From the FDA Drug Label
If anticoagulation must be discontinued to reduce the risk of bleeding with surgical or other procedures, XARELTO should be stopped at least 24 hours before the procedure to reduce the risk of bleeding [see Warnings and Precautions (5. 2)] If possible, discontinue dabigatran etexilate capsules in adults 1 to 2 days (CrCl ≥50 mL/min) or 3 to 5 days (CrCl <50 mL/min) before invasive or surgical procedures because of the increased risk of bleeding
Discontinuation of NOACs prior to surgery:
- For rivaroxaban (XARELTO), stop at least 24 hours before the procedure 2.
- For dabigatran etexilate, discontinue 1 to 2 days (CrCl ≥50 mL/min) or 3 to 5 days (CrCl <50 mL/min) before invasive or surgical procedures 3. Key considerations:
- Weigh the increased risk of bleeding against the urgency of intervention.
- Consider longer times for patients undergoing major surgery, spinal puncture, or placement of a spinal or epidural catheter or port.
- Restart anticoagulation as soon as medically appropriate after the procedure.
From the Research
NOACs Discontinuation Guide Prior to Surgery
- The management of new oral anticoagulants (NOACs) during invasive or surgical interventions requires consideration of the patient's thromboembolic risk and the pharmacokinetic profiles of the specific NOAC being used 4.

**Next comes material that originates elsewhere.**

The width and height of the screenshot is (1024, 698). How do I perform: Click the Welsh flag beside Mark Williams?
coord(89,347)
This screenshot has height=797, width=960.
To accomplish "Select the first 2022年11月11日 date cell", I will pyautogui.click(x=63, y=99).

- In patients with low or minimal bleeding risk, surgical procedures can be scheduled at the beginning of the next dosing interval or omitted, with only 2-3 NOAC doses not administered 4.
- For patients with moderate and high risk of bleeding, a NOAC break of 24-48 hours prior to surgery is recommended to allow for the decay of the active metabolite 4.

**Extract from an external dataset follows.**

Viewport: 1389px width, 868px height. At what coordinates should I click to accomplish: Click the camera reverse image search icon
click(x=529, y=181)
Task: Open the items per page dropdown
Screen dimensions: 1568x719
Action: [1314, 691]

- In patients with low to intermediate risk for thromboembolism, no bridging is necessary if the "unprotected" time (NOAC break) is less than 4-5 days 4.
- The use of specific reversal agents, such as idarucizumab for dabigatran and andexanet alfa for rivaroxaban, apixaban, and edoxaban, may be considered in emergency or urgent surgeries where the patient is taking NOACs 5.
- Elective surgeries can be performed 2 days after cessation of NOAC, regardless of the type of NOAC, with neuraxial anesthesia performed 3 days after cessation of NOACs 5.
- Generally, NOACs should be stopped 2 to 5 days before a procedure, depending on bleeding risk, and resumed at least 24 hours after surgery 6.
- Preoperative coagulation testing is generally unnecessary for patients taking NOACs 6.
Pharmacokinetics and Pharmacodynamics of NOACs
- NOACs, including dabigatran, rivaroxaban, apixaban, and edoxaban, have a rapid onset and elimination via the liver and kidneys, with a half-life between 5 and 14 hours 7.
- The extent of renal elimination varies among NOACs, with dabigatran having the highest renal elimination (80% or more) and apixaban having the lowest (25%) 7.
- Due to the reliable pharmacokinetics and pharmacodynamics of NOACs, no routine laboratory monitoring is necessary, although dedicated laboratory assays are available for emergencies and specific conditions 7.
Management of NOACs in Emergency and Trauma Surgery
- The management of patients on NOACs in emergency or trauma surgery relies on best supportive care in combination with blood products and/or specific antidotes as required 8.
- Familiarity with new reversal agents is essential, but further evidence on their indications, safety, and efficacy, as well as consensus guidelines, are warranted prior to widespread adoption 8.